Excerpted text:
Sunday 29 June 2008

Reasons why it sucks to be female...

- Periods. Period.

- Can't shave our heads because it might look silly.

- Can't wander around outside topless with0ut getting arrested.

- Girls seem to get fat easier than guys.

- People automatically assume we're interested in makeup and stuff.

- 100% more chance of becoming pregnant.

- Can't wear guys clothing without being considered butch.

- Girls are generally shorter.

- Boobs get in the way sometimes.

- No chance whatsoever in becoming US president. (although being British and anti-government I really don't give a fuck about that!)

- There's too much male-chauvinism going on.

- All-male sports stuff is more popular... unless you do a really dumb sport like running.

- Girls are too bitchy.

- If you don't have at least 20 pairs of shoes, there must be something wrong with you. (I have 3 and am quite satisfied)

- Girls get drunk easier. (could be considered a good thing, but we also get TOO drunk more easily..)

- If you sleep with lots of people, you become a 'slut'. If guys do this they become some sort of 'stud'.

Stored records
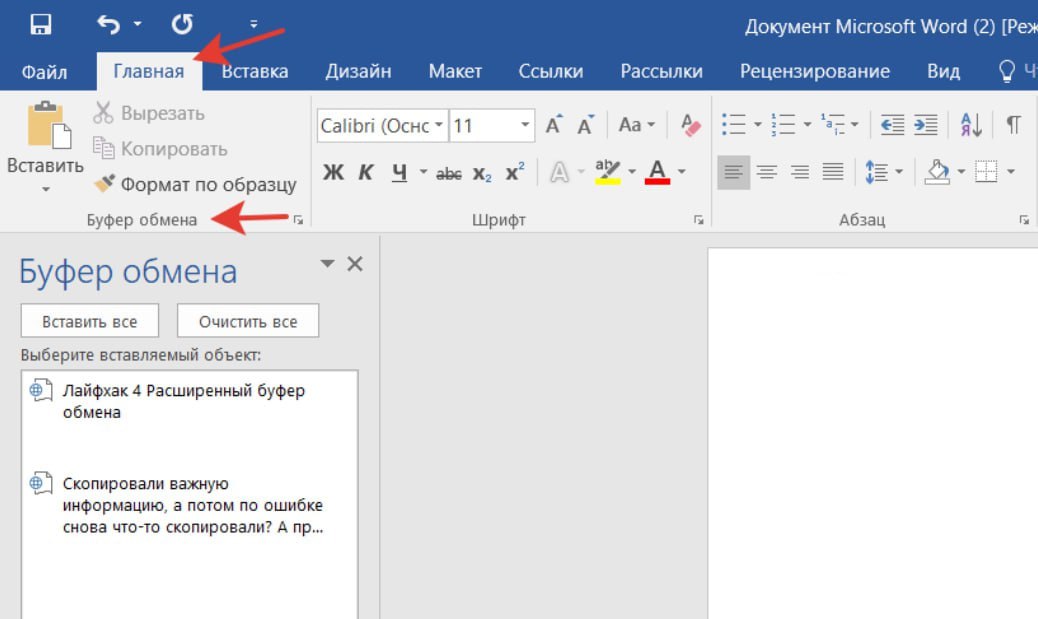
Task: Open the Рецензирование ribbon tab
Action: click(814, 71)
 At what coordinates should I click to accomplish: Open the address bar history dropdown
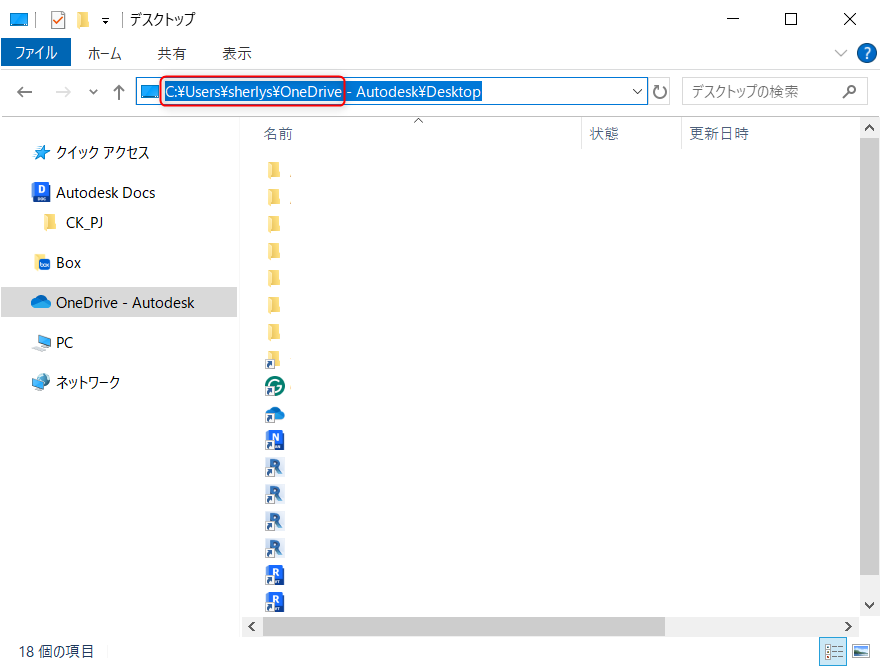pyautogui.click(x=638, y=91)

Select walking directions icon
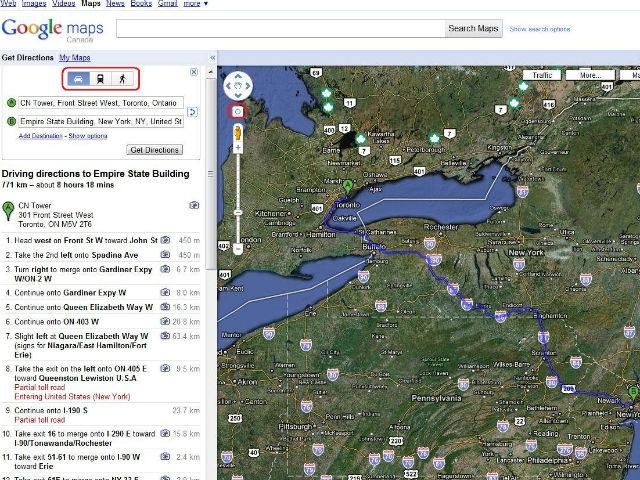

Questions to answer:
1. Rewrite the paragraph of the blog post that begins "If you sleep with lots of people" in a single shorter sentence that keeps its main facts.
2. Give the blog post again from "- Girls are generally" to "am quite satisfied)", replacing "shoes" with "handbags".

Solved tasks:
1. A woman who sleeps with many people is called a slut, but a man who does the same is called a stud.

2.
- Girls are generally shorter.

- Boobs get in the way sometimes.

- No chance whatsoever in becoming US president. (although being British and anti-government I really don't give a fuck about that!)

- There's too much male-chauvinism going on.

- All-male sports stuff is more popular... unless you do a really dumb sport like running.

- Girls are too bitchy.

- If you don't have at least 20 pairs of handbags, there must be something wrong with you. (I have 3 and am quite satisfied)